### SOURCE
○ ○ ○ ○ ○

Discard your bygone, quaint, outdated, perplexing, stupifying, nonsense idea that electrons move in a solar-system sort of orbits. That model(attributed to Rutherford) was an attempt to understand the atomic arena of Nature; unfortunately it was far from being correct as it had many in-built flaws.
Then the age of Quantum Mechanics began. That ushered in a new perspective to look at the phenomenon at the atomic scale which not at all follow classical determinism.
Everything at the quantum level is ruled by probability-uncertainty. The probability is not due to our ignorance but it is rather fundamental. The matter of irony is that despite being deterministic, classical physics is but approximation of Quantum Mechanics(see complementarity Principle).
Caution:Electrons are not waves.
They do, however, behave as wave. Waves of what? Waves of probability. These waves are described by $\Psi(x,y,z,t)$, a complex-function known as wavefunction. It tells you all the possible states the electron may be at now. Since there is uncertainty in the present, we cannot predict the future by certainty. This wave is spread in the whole space. The probability of finding the electron at a certain point at a certain time is the square of the amplitude of the wavefunction there i.e. $\Psi\cdot \Psi^*$, where $\Psi^*$ is the complex conjugate.
Caution: There is a huge difference between the probability of the event & the event itself; Probability wave of electron doesn't mean that it is smeared throughout the space; it can be at any place but we are not sure where it is. The probability wave just provides the probability of finding the electron at a certain place at a certain time.
I think the default that electron is a particle is taught us first because of historical reason. You have to understand the newtonian universe before the quantum mechanics; else it would be too complicated.

○ ○ ○ ○ ○

### WRITTEN INSTRUCTION
In the passage on electrons and quantum mechanics, write out the stretch from "Caution: There is" through "be too complicated." again, swapping "particle" for "point charge".

### DATA
○ ○ ○ ○ ○

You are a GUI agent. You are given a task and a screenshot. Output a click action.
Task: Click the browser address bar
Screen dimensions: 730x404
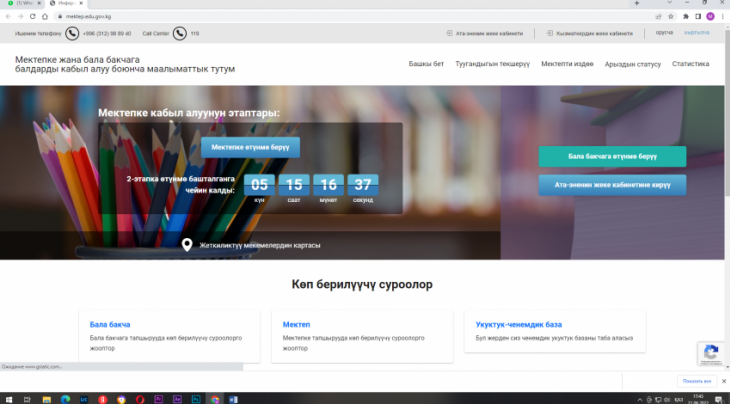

○ ○ ○ ○ ○

### WORKED ANSWER
Caution: There is a huge difference between the probability of the event & the event itself; Probability wave of electron doesn't mean that it is smeared throughout the space; it can be at any place but we are not sure where it is. The probability wave just provides the probability of finding the electron at a certain place at a certain time.
I think the default that electron is a point charge is taught us first because of historical reason. You have to understand the newtonian universe before the quantum mechanics; else it would be too complicated.